В самом начале беседы, в целом скорее для Зольдинга неприятной, майор Курт Бехзах встал и, щелкнув каблуками, поздравил Зольдинга с повышением в чине, о чем он узнал еще вчера под вечер, перед вылетом сюда.
— Поздравляю вас, господин Зольдинг, сегодня фюрер произвел вас в генерал-майоры. Вы не можете знать, до вас приказ не мог дойти так скоро.
— Благодарю, — наклонил седую голову в поклоне Зольдинг, со старым приятелем сына он мог обойтись без церемоний. Весь дальнейший разговор был окрашен сообщением Бехзаха; Зольдинг глубоко в душе давно считал себя несправедливо обойденным, сейчас же был больше расстроен, чем обрадован. Ко всему этому примешивалось совершенно уж личное: Зольдинг никогда не любил Курта Бехзаха из-за сына. Пауль был моложе на три года, от матери он унаследовал сентиментальность и склонность к возвышенному строю мыслей, и Курт Бехзах, красивый, блестящий, туго перепоясанный ремнями, умевший зажечь не только речами о новой Германии, новой Европе, но и на деле, в боевых отрядах национал-социалистической партии доказывающий свою фанатическую приверженность фюреру, стал для Пауля олицетворением национального героизма. Это Бехзах внушил Паулю, что именно они, молодое поколение, надежда нации, обязаны избавить Германию от национального унижения; в его словах и тоне чувствовалось легкое презрение к тем, кто довел нацию до Версальского договора.

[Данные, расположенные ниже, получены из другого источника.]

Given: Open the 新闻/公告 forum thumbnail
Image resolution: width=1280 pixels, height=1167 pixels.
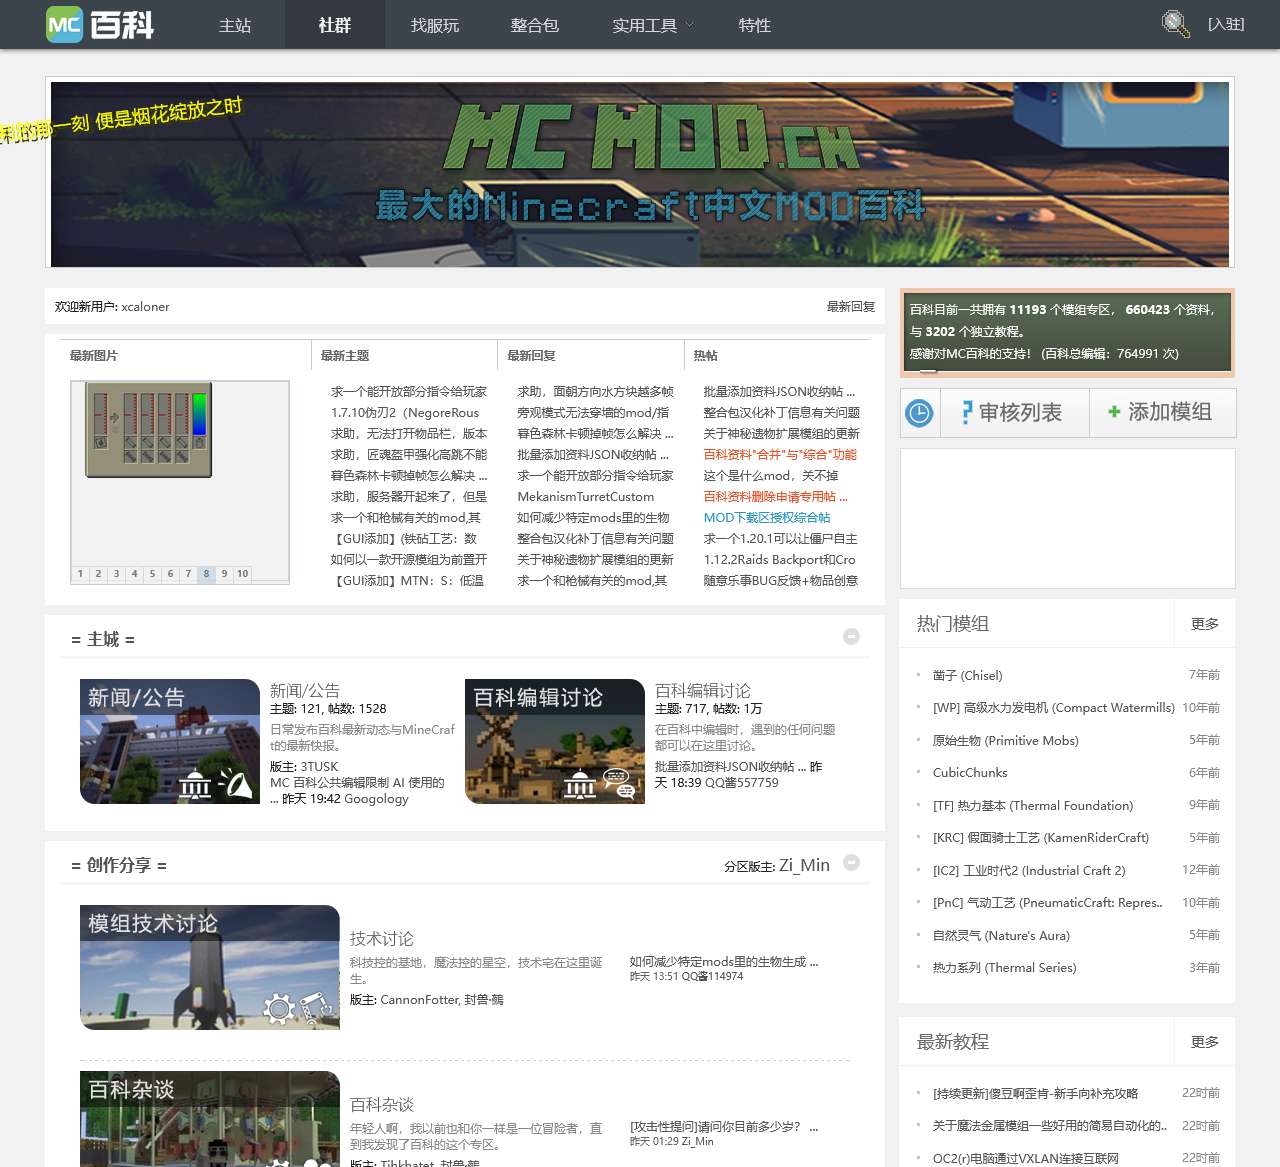Looking at the screenshot, I should (169, 741).
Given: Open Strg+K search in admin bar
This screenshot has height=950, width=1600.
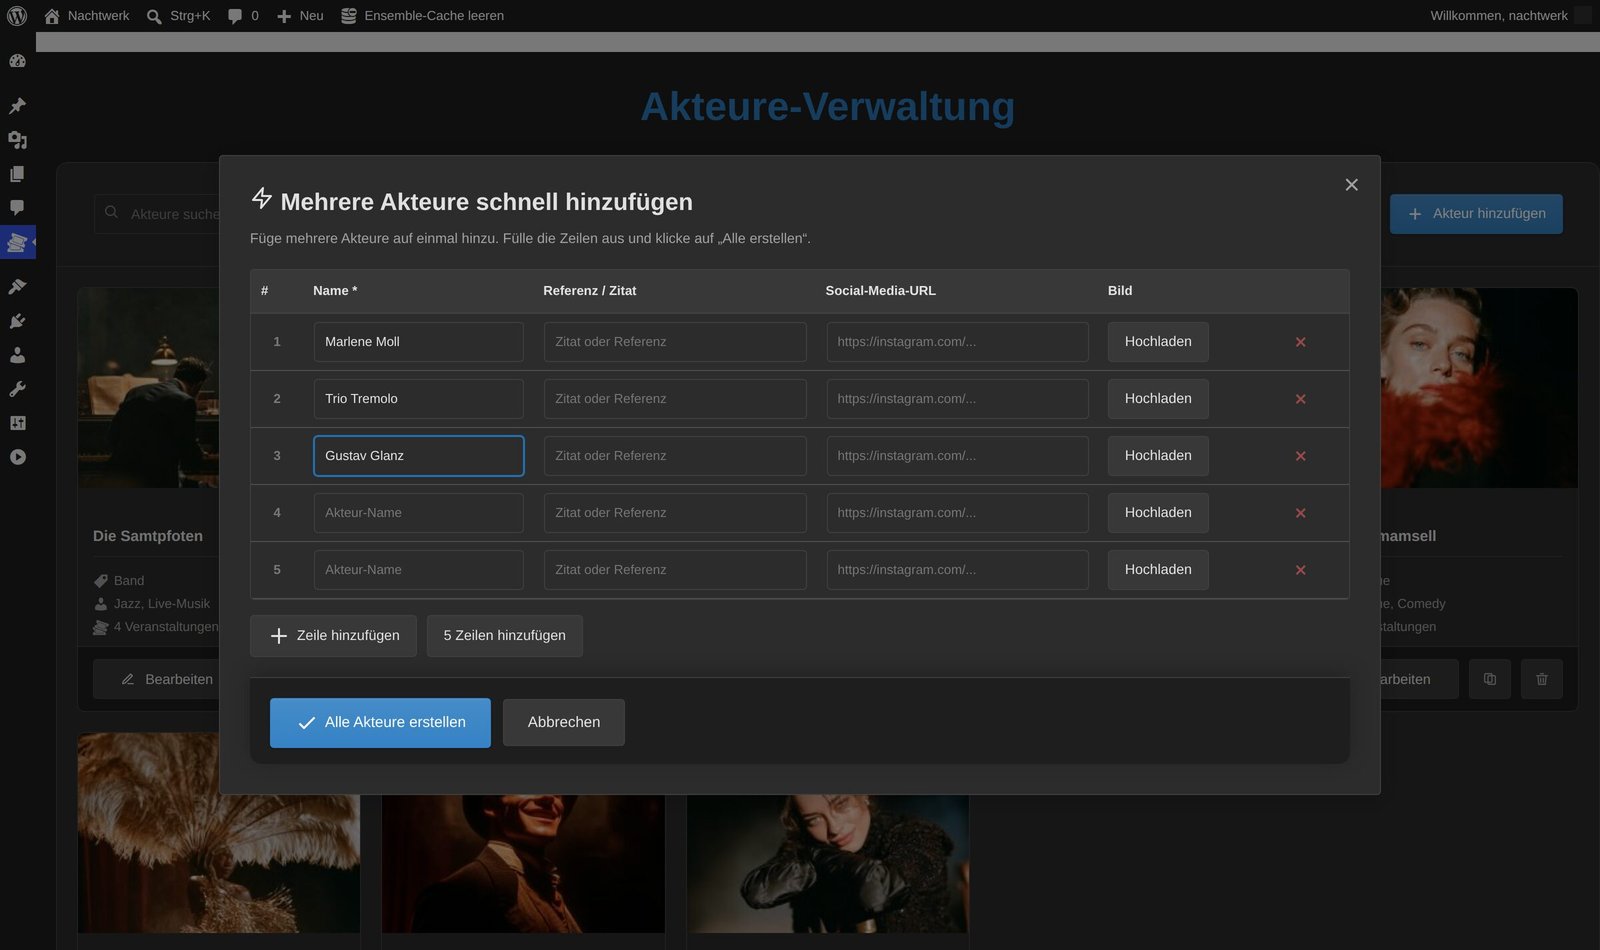Looking at the screenshot, I should (178, 16).
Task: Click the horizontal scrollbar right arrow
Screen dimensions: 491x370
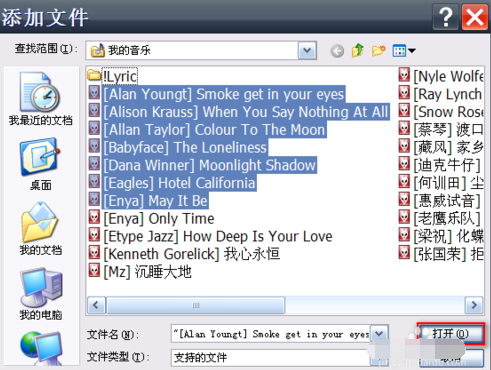Action: pyautogui.click(x=474, y=305)
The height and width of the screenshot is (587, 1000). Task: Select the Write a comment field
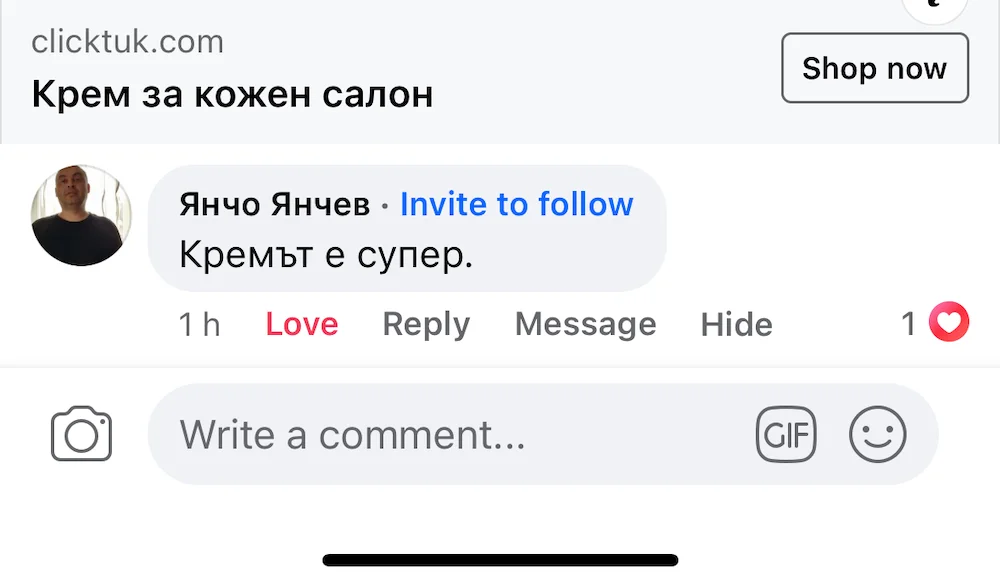(x=352, y=434)
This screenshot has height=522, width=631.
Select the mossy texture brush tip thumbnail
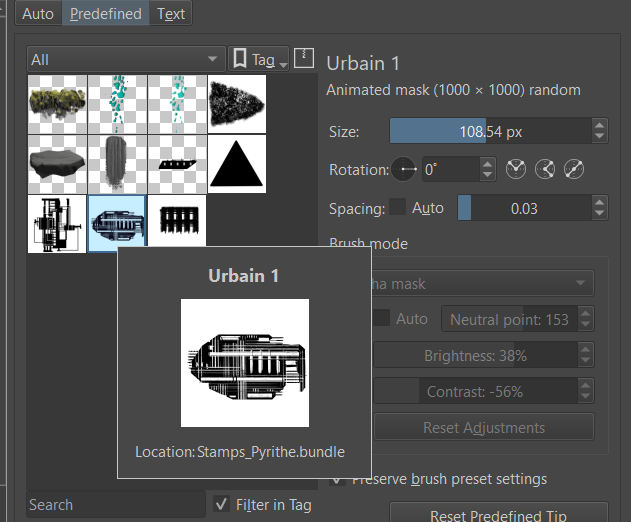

Зольдинг в свое время не раз пытался помочь сыну взглянуть на все происходящее глубже, и зашел в тупик; он пытался пробудить в нем родовую гордость, и сын со всей самонадеянностью молодости ответил, что «санитаром истории быть никому не позорно, ни торгашу, ни аристократу, и что совесть будет всегда чиста, если есть убеждения в необходимости того, что делаешь».
Борьба за сына кончилась не в его пользу, и Зольдинг однажды после резкого и тяжелого объяснения перестал замечать сына, хотя скрытая боль осталась. Какие надежды он возлагал на своего мальчика! Конкретно, Курт Бехзах был силой, оторвавшей от него сына: Зольдинг понимал, что и Курт в свою очередь тоже жертва и поделом. По твердому убеждению Рудольфа Зольдинга, молодые люди из дворянских семей должны были строить карьеру на военном поприще, а не на полицейском. Уже три года Зольдинг не видел сына и, если случалось писать ему, писал коротко, сухо, почти официально; он нигде и никогда не говорил о сыне, словно его не существовало. Но вот теперь, при виде корректного, подтянутого и в штатском Бехзаха, он вспомнил сына студентом; ведь это та молодая Германия, у которой опять не хватало мудрости остановиться на нужном рубеже. Всех их напугал ноябрь восемнадцатого года, а поколение, идущее за фюрером, молодое, энергичное, полное сил, рвалось к борьбе за будущее. И нация, сплотившись в один кулак, заставила умолкнуть недовольные голоса; в директивах, приказах, инструкциях было учтено все, вплоть до племенного скота в оккупированных областях Востока, вплоть до зарплаты и увеселительных мероприятий для великорусских рабочих, и не была лишь учтена зимняя эпопея под Москвой, а через год — Сталинград, адский котел, в котором сгорели лучшие дивизии, гордость германской армии. Неужели и эти уроки не дадут результатов? Грозные, кажущиеся пророческими слова теряют всякий смысл, и становится особенно заметна их нищета. «Войну вести буду я. — Пауль в разговорах часто ссылался на эти слова Гитлера, как на образец высшего военного мышления, и потому они запомнились. — Я определю благоприятный момент для нападения. Я дождусь этого момента, наиболее благоприятного из всех, с железной решимостью, и я его не упущу. Я вношу всю энергию в то, чтобы его вызвать. Такова будет моя задача. И когда мне это удастся, я буду иметь право послать молодежь на смерть».